It’s natural to wonder where the markets are headed this year, especially after what was a pretty grim end to 2018.

I understand the desire, but the simple truth is we have no idea what’s going to happen and neither do the army of market forecasters we see in the media every day.

But that doesn’t mean we are powerless in the face of market gyrations. We just have to make sure we react to them in a smart, disciplined way.

Unfortunately, that’s not easy. The urge to flee from falling markets is strong and many investors succumb to it. That’s why so many earn sub-par investment returns. Driven by emotion, they jump in and out of markets in a futile attempt to ride the upswings and avoid the downswings.

“The stomach takes over from the head…and stomachs do not make good decisions,” writes author Larry Swedroe in his book Think, Act and Invest Like Warren Buffett.

At PWL, every client has a plan that goes a long way to making sure the head wins over the stomach. It’s called a personal investment policy statement (IPS) and an important part of our job as advisors is helping clients stay on track with theirs.

An IPS establishes how much risk you’re willing to take in your portfolio by setting out your target asset allocations. For example, what percentage should be invested in stocks versus fixed-income and how much should go into sub-asset classes such as Canadian, U.S. and international stocks.

Buffett, the world’s greatest investor, has observed how odd it is that most investors are happy to buy stocks when prices are rising, but run away when they’re falling. That’s the opposite of how they act in other parts of their lives where they’re anxious to buy when the merchandise is on sale.

Logically, one should want to buy stocks at lower prices too and then reap the benefits during the next market advance.

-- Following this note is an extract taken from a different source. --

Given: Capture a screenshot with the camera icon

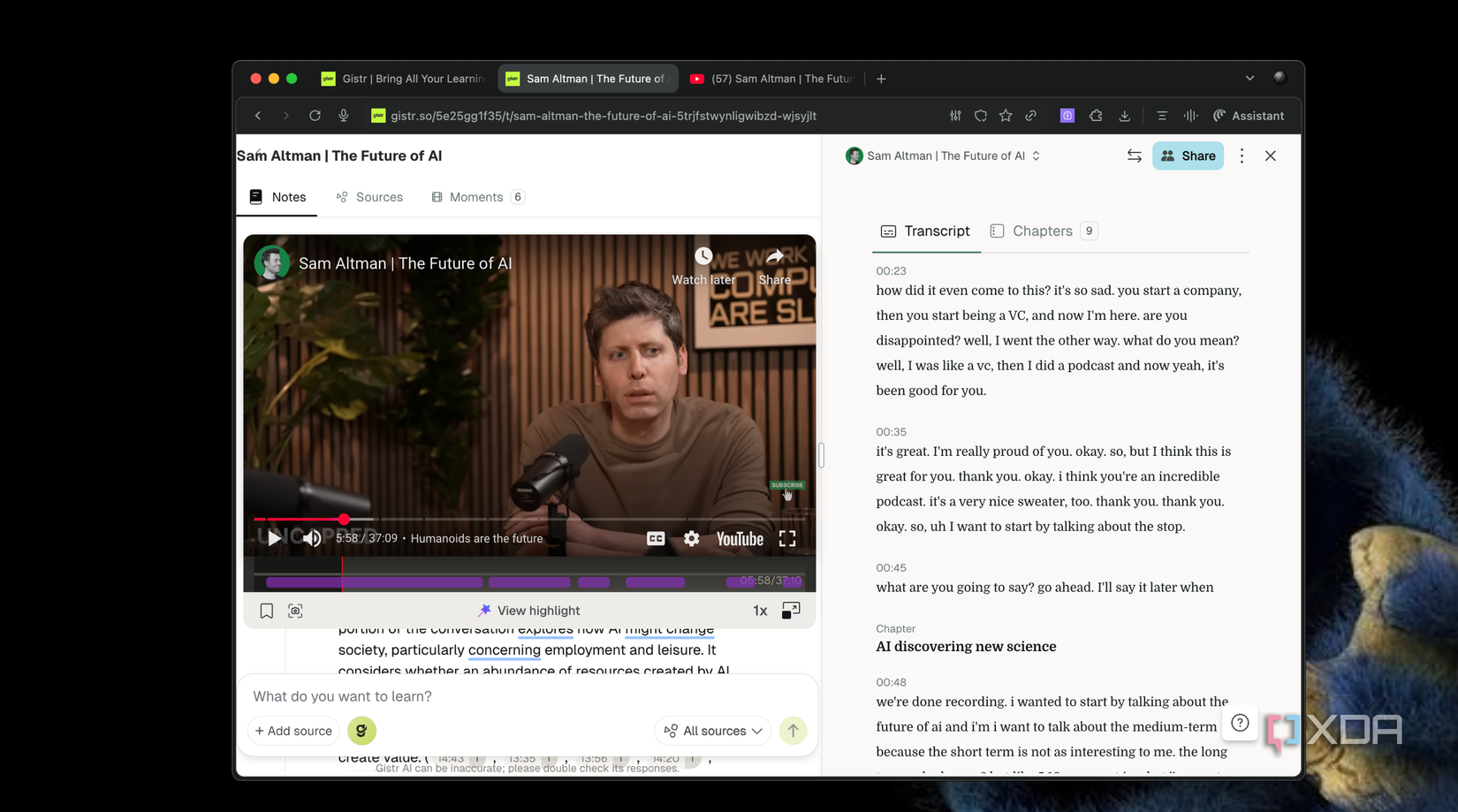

But how do you overcome your fear to actually do it? Fortunately, there is a sound, proven way to do this, and it’s called portfolio rebalancing.

As markets move up or down, the composition of your portfolio naturally strays from the asset allocation you’ve set out in your IPS. If, for example, stock markets fall substantially, the equity portion of your portfolio will fall below your targeted percentage allocation. To rebalance, we would purchase stocks—at the lower prices—to restore the target portfolio composition.

A study by PWL Research Director Raymond Kerzého found that “a portfolio based on a widely diversified mix of asset classes, using a variety of different rebalancing strategies (e.g. rebalance every year, every second year, every time an asset class becomes misbalanced by 3%, etc.), provides higher returns (0.50% on average) and significantly lower risk.”

At PWL, we continuously monitor client investments and asset mix. We look to rebalance at strategic times, all the while keeping fees low and looking for tax-loss harvesting opportunities.

Rebalancing is the intelligent way to buy low and sell high. It’s also a great way to stay disciplined regardless of what’s happening from day to day in the markets.